* **Work task**
Beginning at the line that contains "Where should I", repeat each line exactly through the last one of the records below, and leave out the pictures.

* **Data for analysis**
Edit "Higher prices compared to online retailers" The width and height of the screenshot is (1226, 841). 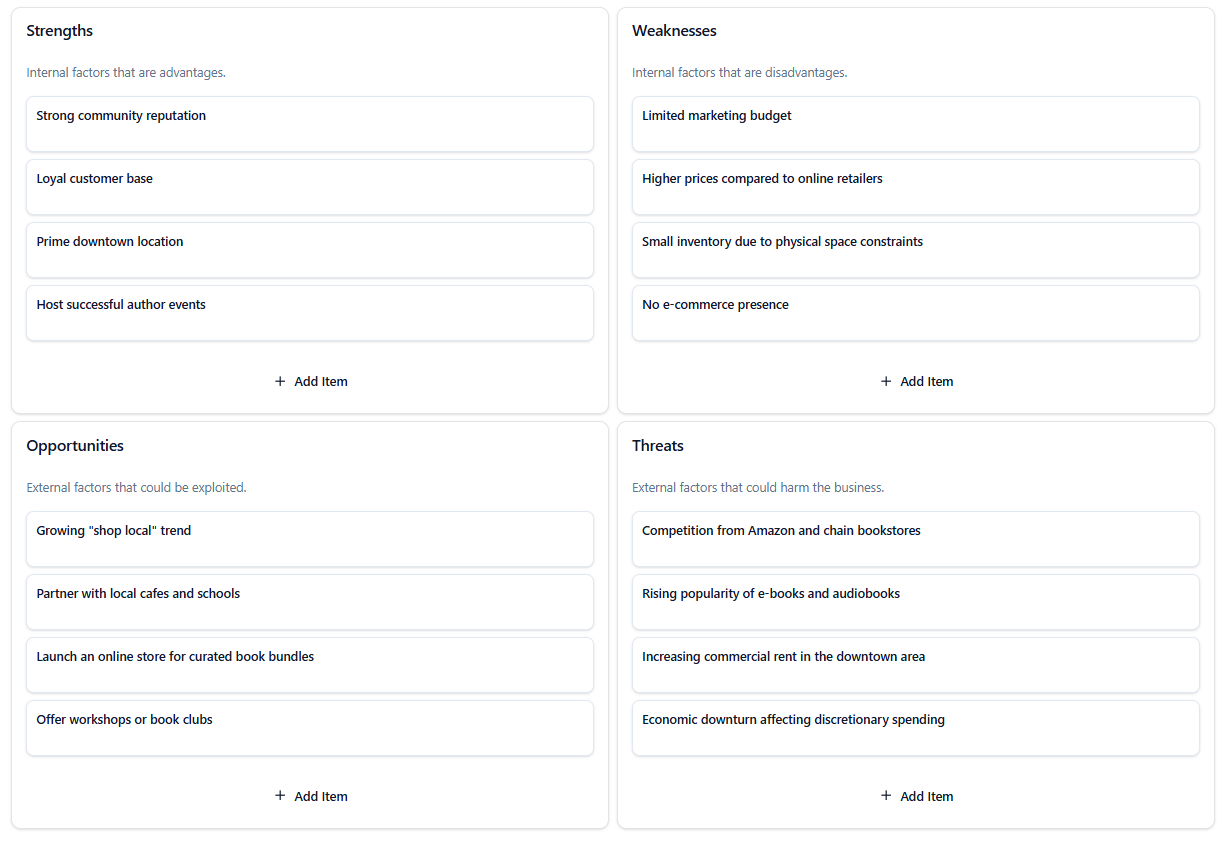(762, 179)
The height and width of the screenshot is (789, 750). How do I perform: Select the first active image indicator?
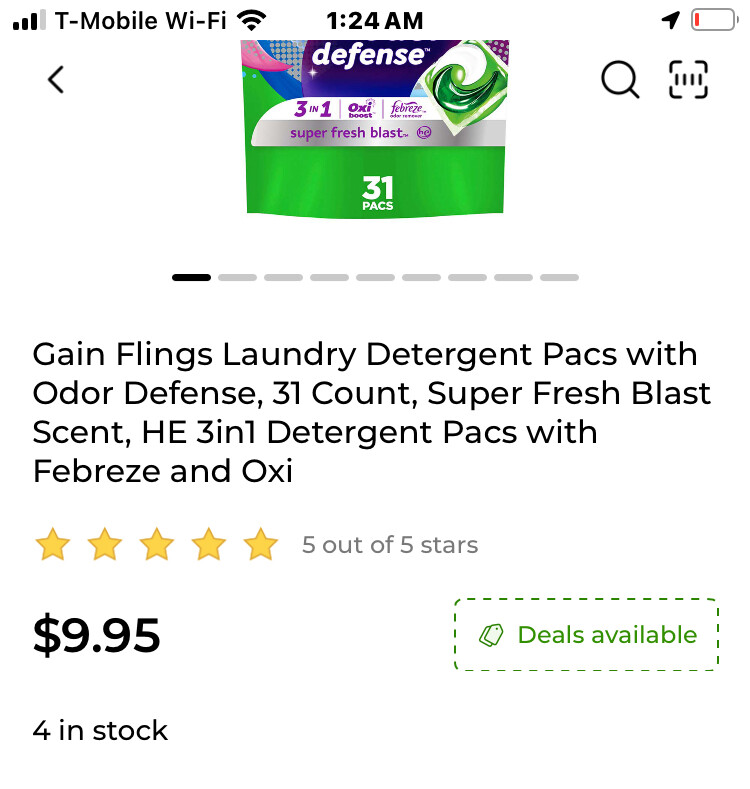coord(191,277)
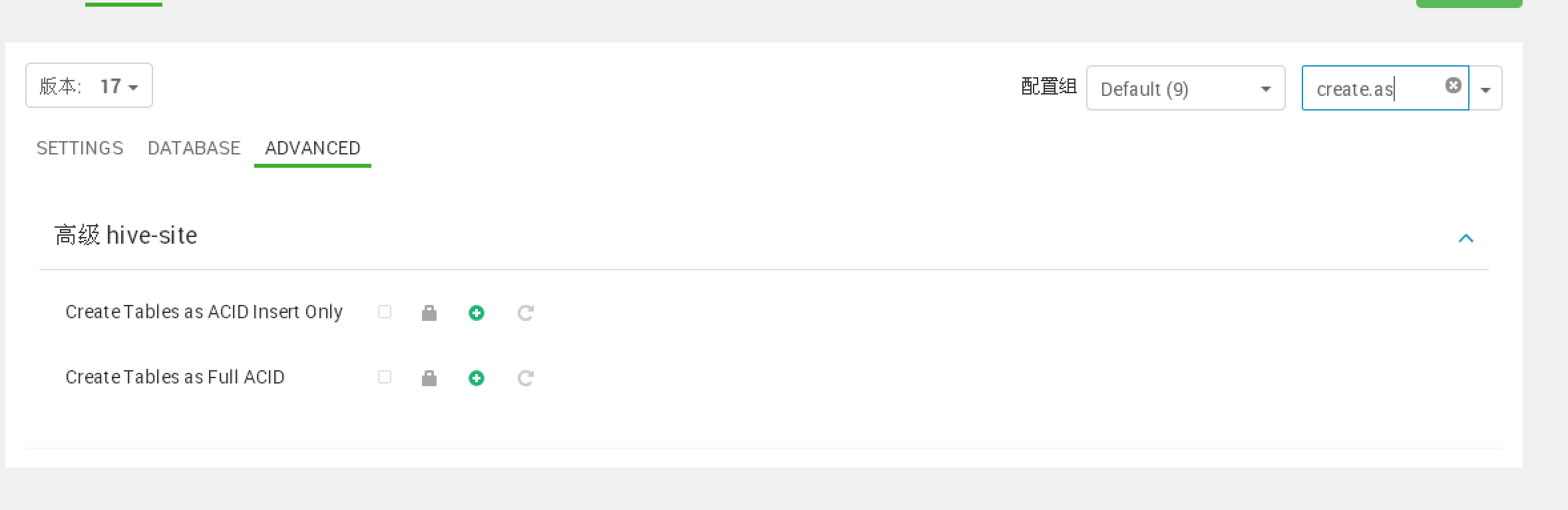Click lock icon for Full ACID row

coord(429,378)
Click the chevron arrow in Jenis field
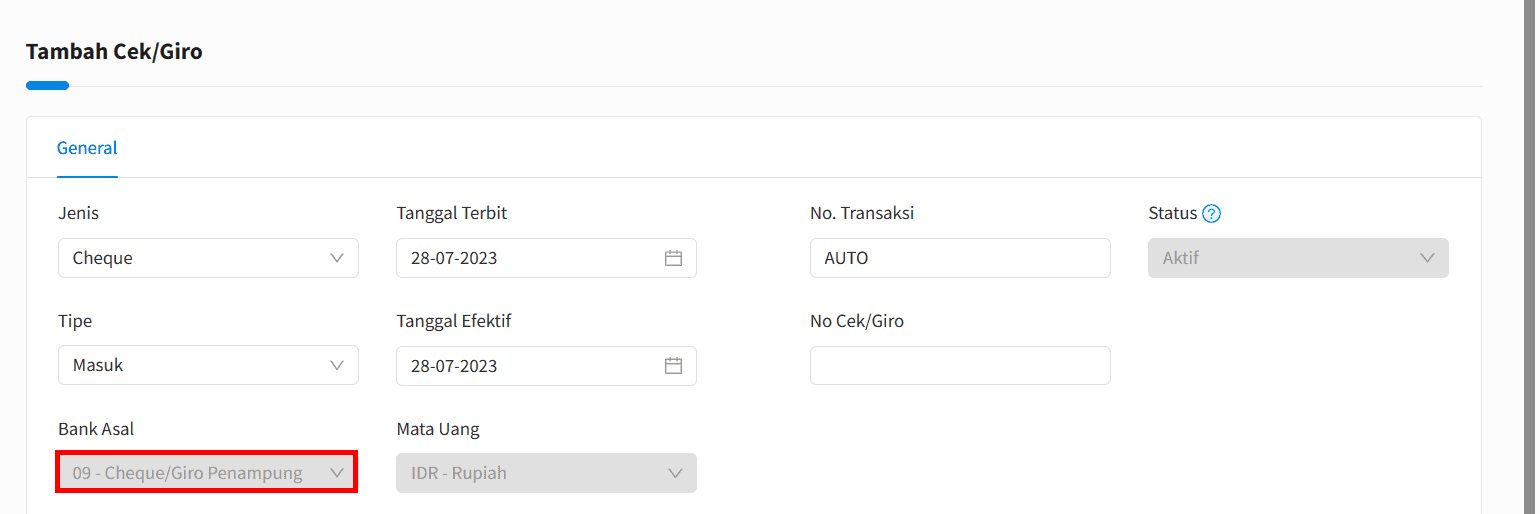1540x514 pixels. coord(337,258)
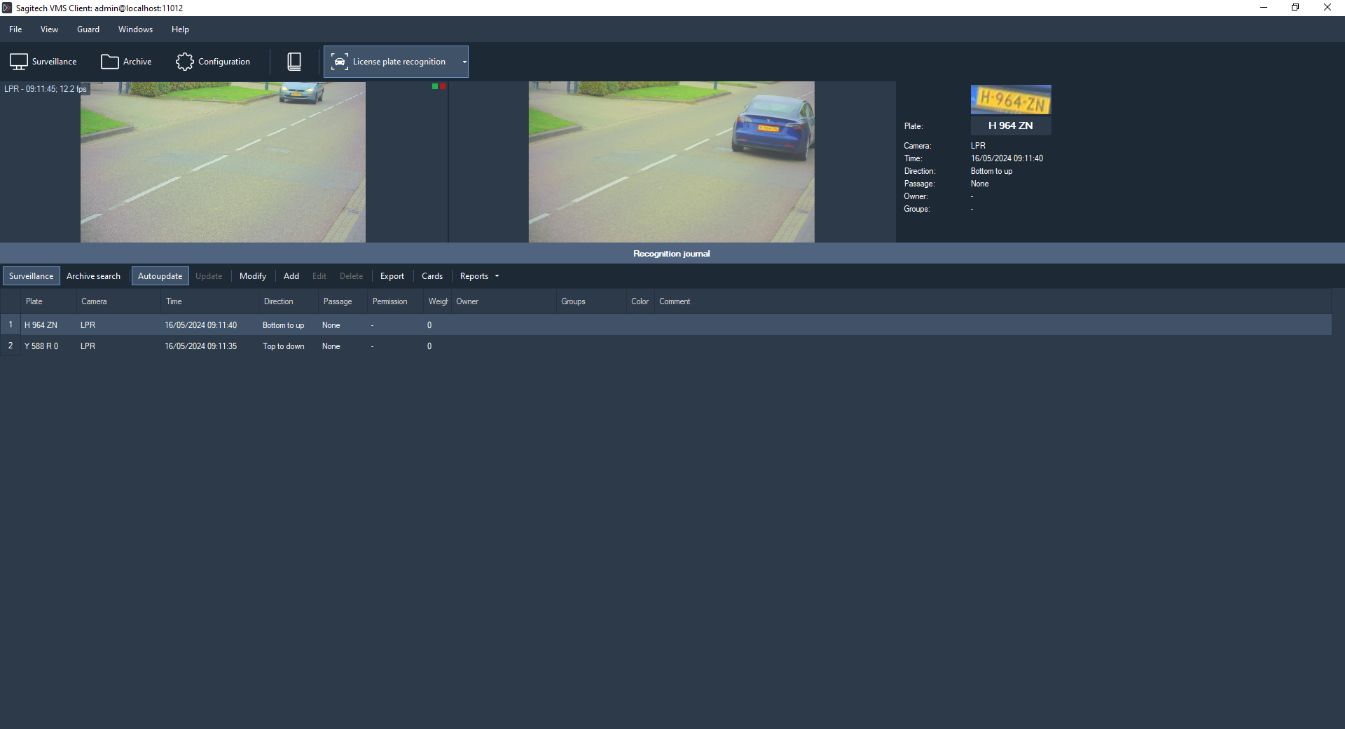Sort journal by Time column header
Screen dimensions: 1345x729
(x=174, y=301)
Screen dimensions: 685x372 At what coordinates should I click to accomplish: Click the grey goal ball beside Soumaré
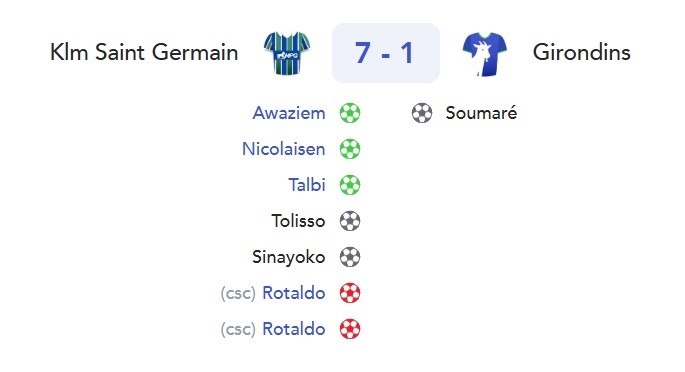[x=422, y=113]
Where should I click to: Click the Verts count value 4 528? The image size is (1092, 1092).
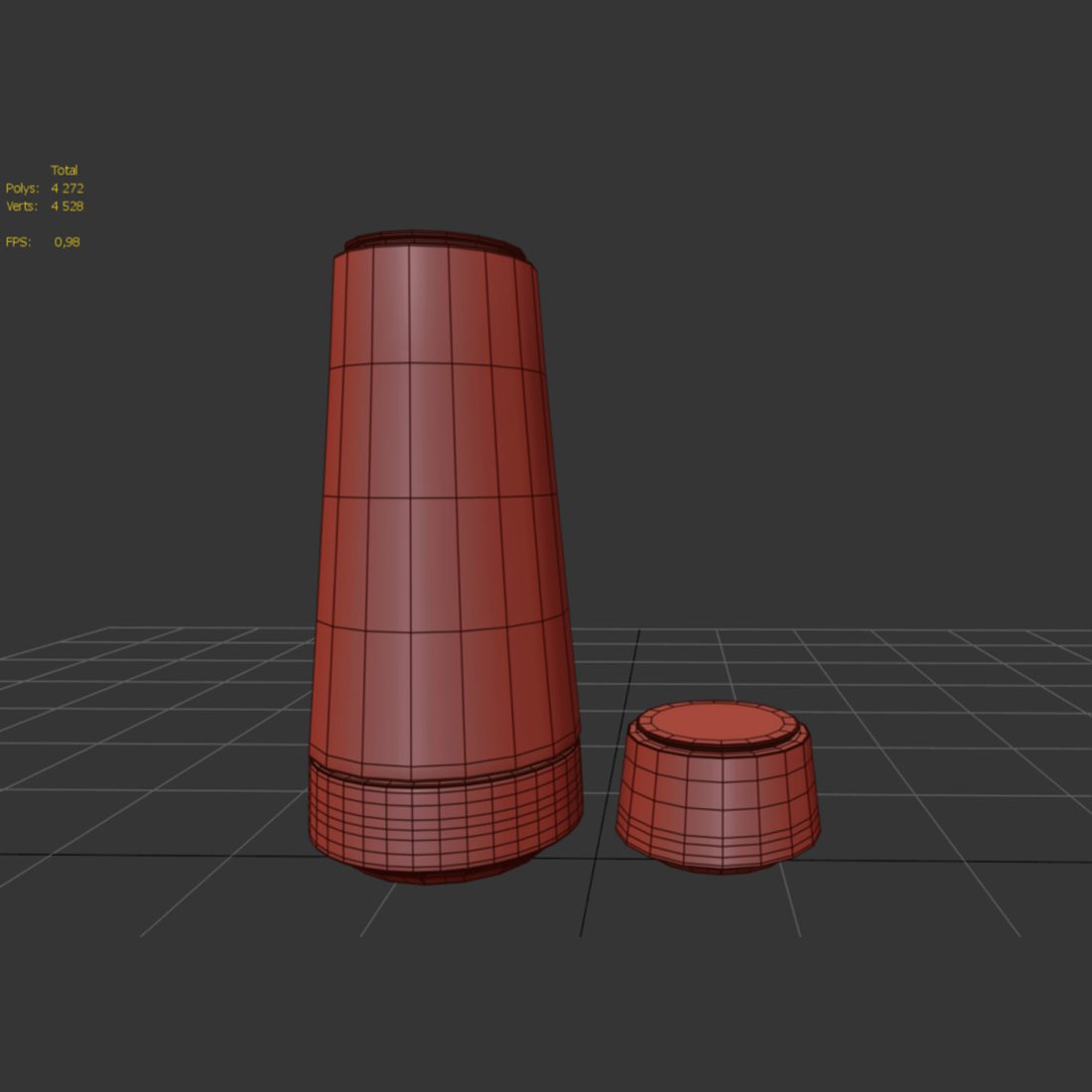click(x=67, y=206)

* **Exercise output**
Where should I click to: Click the Verts count value 4 528? The image size is (1092, 1092).
click(x=67, y=206)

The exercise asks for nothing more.